Document AI Technical FAQ

Document AI
Most common technical questions around Document AI service in Google Cloud
Author

Rafa Sanchez

Published

August 28, 2022

Online request with file in GCS

You can NOT yet use file in GCS for online requests. It is only available for batch.

For online requests therefore there are two options:

  1. Use the file locally (for example, within a notebook), you have to upload the file when making the request.
  2. Mount the directory locally (on the notebook), which is slower, because you have to download and upload the file.

The fastest therefore is #1.

The online functionality with GCS is requested as FR. As mentioned above, GCS is supported in batch, but it is intended for inferences on several dozen documents (not just one).

Metrics available in Custom Document Splitter (CDS)

Custom Document Splitter (CDS) shows 4 type of metrics:

  • Document-level
  • First page
  • Interior page
  • Split only

Document-level vs First page: The document level corresponds to the entities in the Document object. Each entity represents one (splitted) logical document. The page level corresponds to the pages in a Document object entity. Each page can be thought of as having a <document type> + <BI tag> label, with the BI tag being one of {Begin, Inside} and representing whether the page is a first page (Begin) or a middle/last page (Inside) of the logical document. Document-level metrics are important to understand overall model performance but may be lower than page-level metrics, since an incorrect prediction in a single page will result in one or mode incorrect document predictions. Page-level metrics are more granular and may help identify more specific issues, e.g. the first page of a certain document type A being frequently classified as the first page of document type B.

Split-only metrics mean that we don’t care about the document type predicted (either right or wrong), but only care that the model is splitting the documents correctly.

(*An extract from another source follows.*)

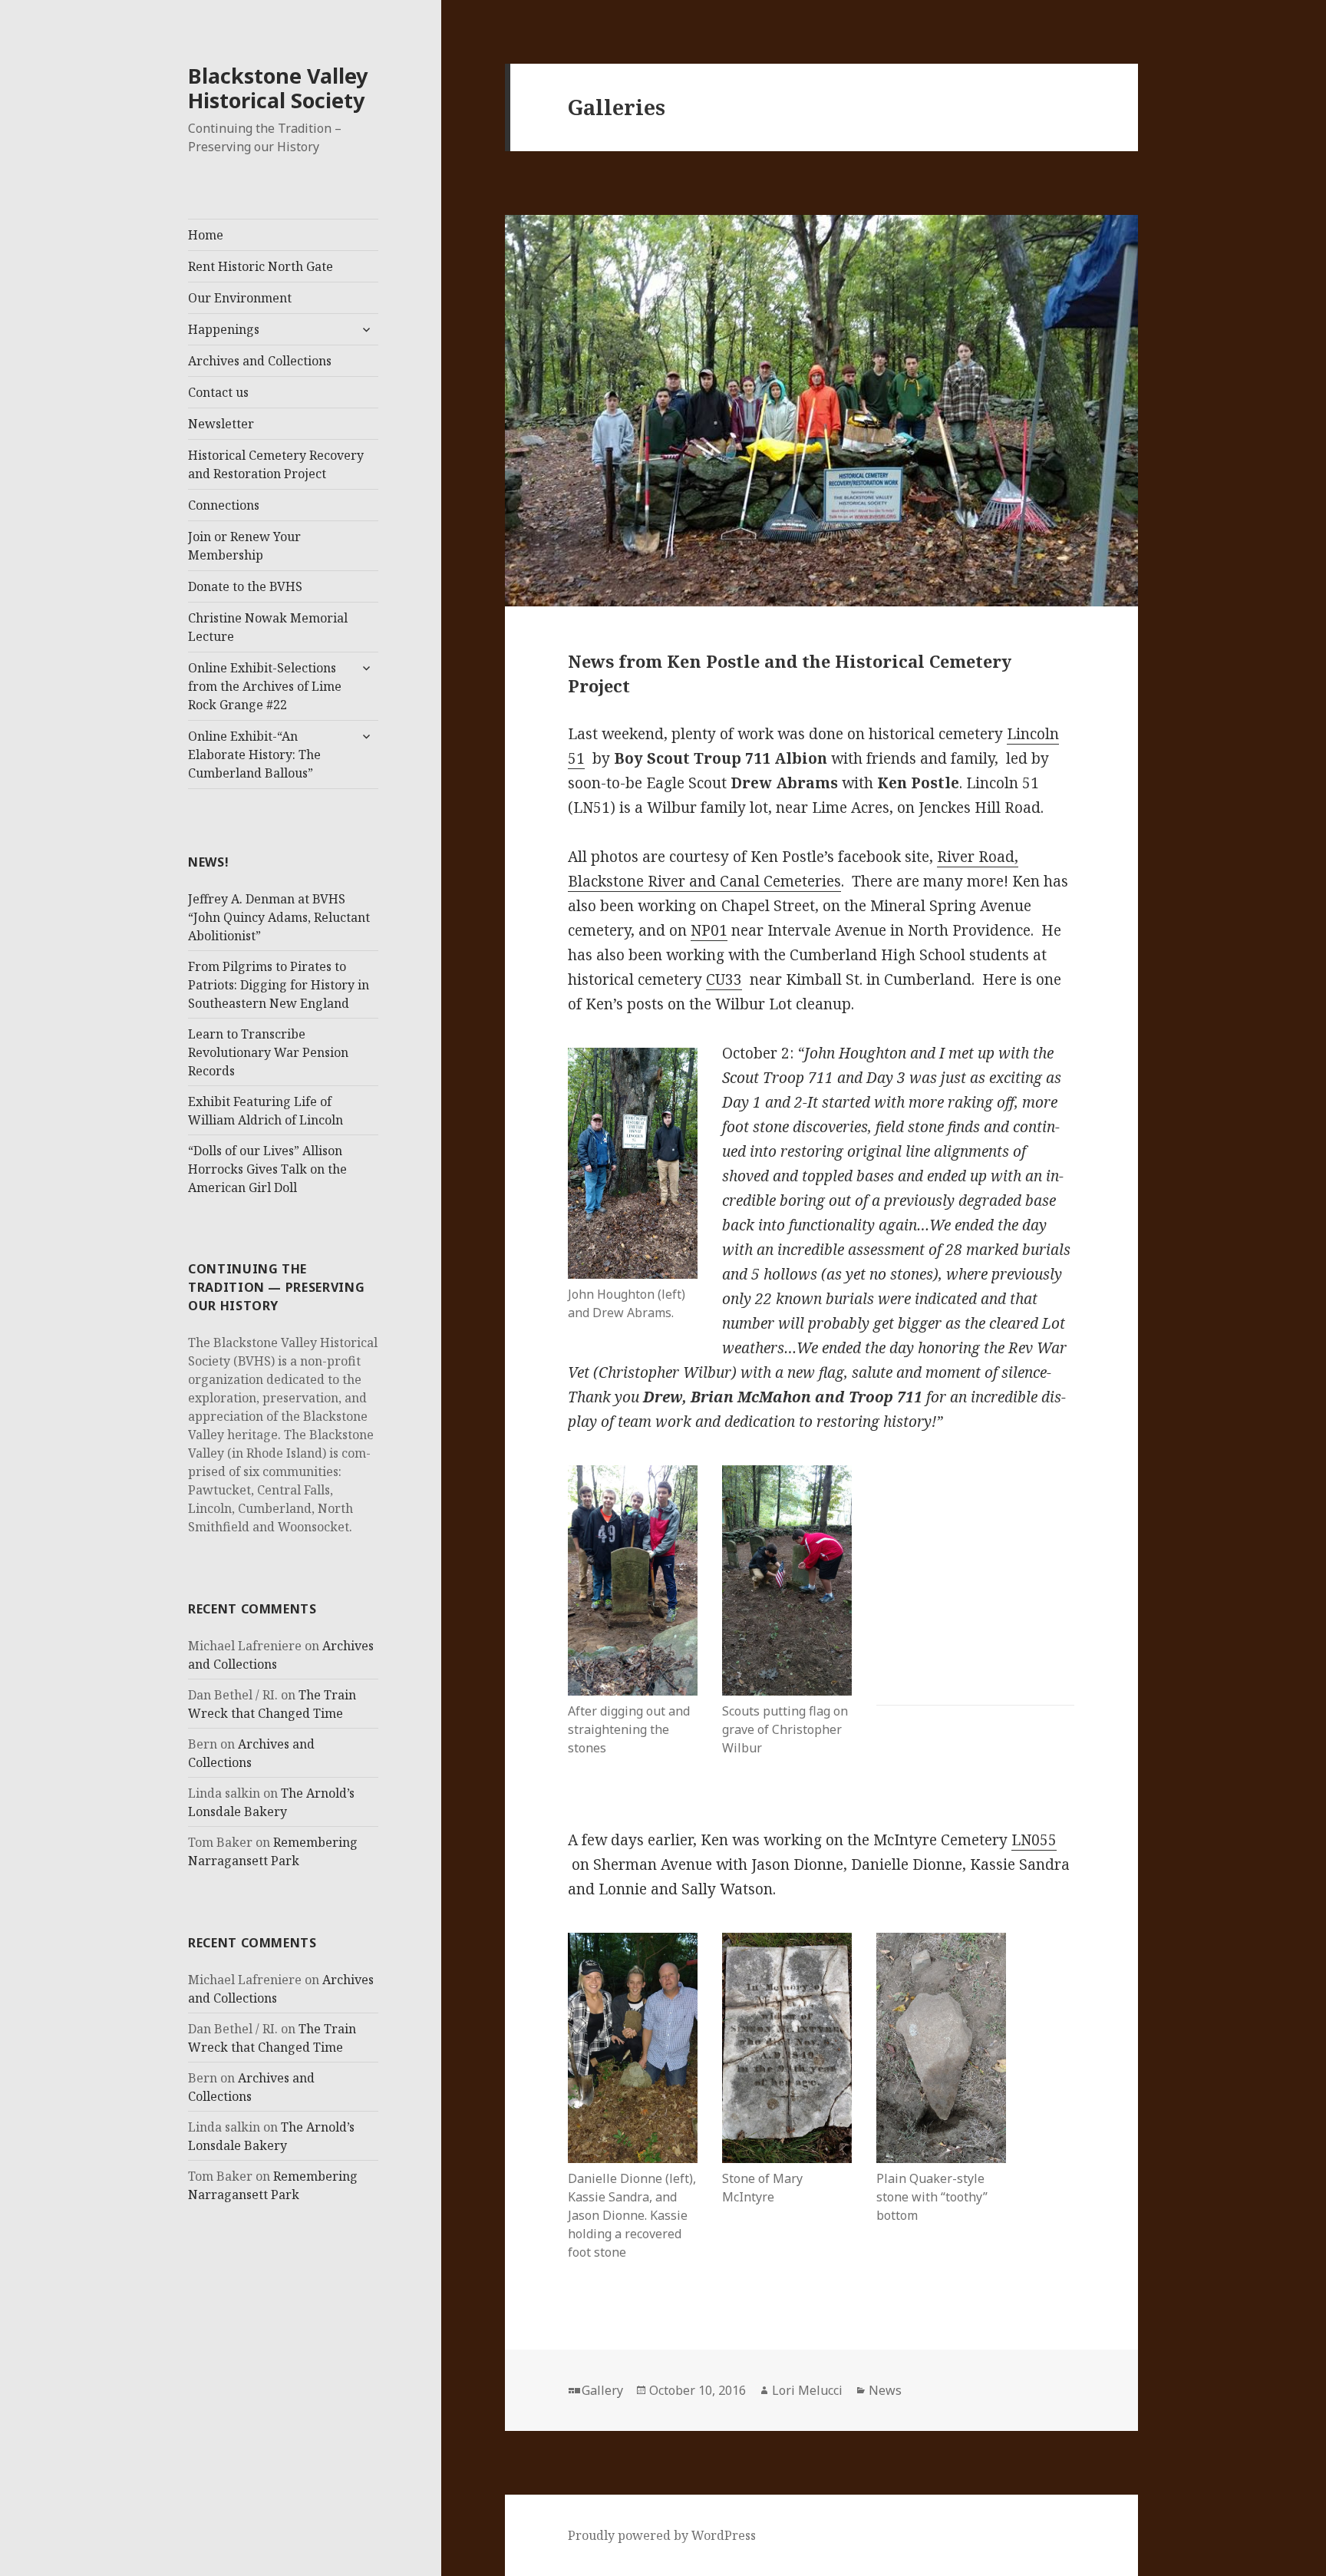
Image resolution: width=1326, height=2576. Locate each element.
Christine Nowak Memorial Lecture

For example, there are 5 pages: AAABB (first three belong to document type A, and last two belong to document type B) - so if the model predicts CCCDD, the split only metrics will be 1 because the model is able to predict correctly that it has to split after the third page, although the predicted document types are different.

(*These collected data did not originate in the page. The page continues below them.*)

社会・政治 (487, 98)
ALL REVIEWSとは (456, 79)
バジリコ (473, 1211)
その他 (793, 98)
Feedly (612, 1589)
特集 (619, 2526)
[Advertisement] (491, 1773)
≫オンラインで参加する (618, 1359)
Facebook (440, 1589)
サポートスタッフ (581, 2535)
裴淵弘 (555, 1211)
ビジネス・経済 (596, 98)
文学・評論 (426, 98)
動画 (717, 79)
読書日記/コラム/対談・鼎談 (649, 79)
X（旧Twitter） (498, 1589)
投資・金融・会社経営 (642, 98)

Interior page means if the model is able to predict the ‘Inside’ pages correctly (both the document type and ‘I’ inside tag)

First page predictions mean if the model is able to predict any ‘First’ page correctly (both the document type and ‘B’ Begin tag)

Metrics available in Custom Document Extractor (CDE)

https://cloud.google.com/document-ai/docs/workbench/evaluate#all-labels

Batch prediction: joining outputs with inputs

The Operation Result, once done, contains metadata which contains the individualProcessStatuses which contain the processStatus of every document in the batch including the inputGcsSource which can be used to link the individual result back to the source input document.

This code uses a Google Cloud Workflow handles the batchProcess result.

Deep Mind collaboration and Document AI

Deep Mind has provided enhancements to use 50-70% less training data to parse utility bills and purchase orders and are continuing internal evaluation of the method on other document types. Deep Mind is also collaborating with Google Cloud on improving the solution’s performance across languages with smaller datasets. Refer to more information here.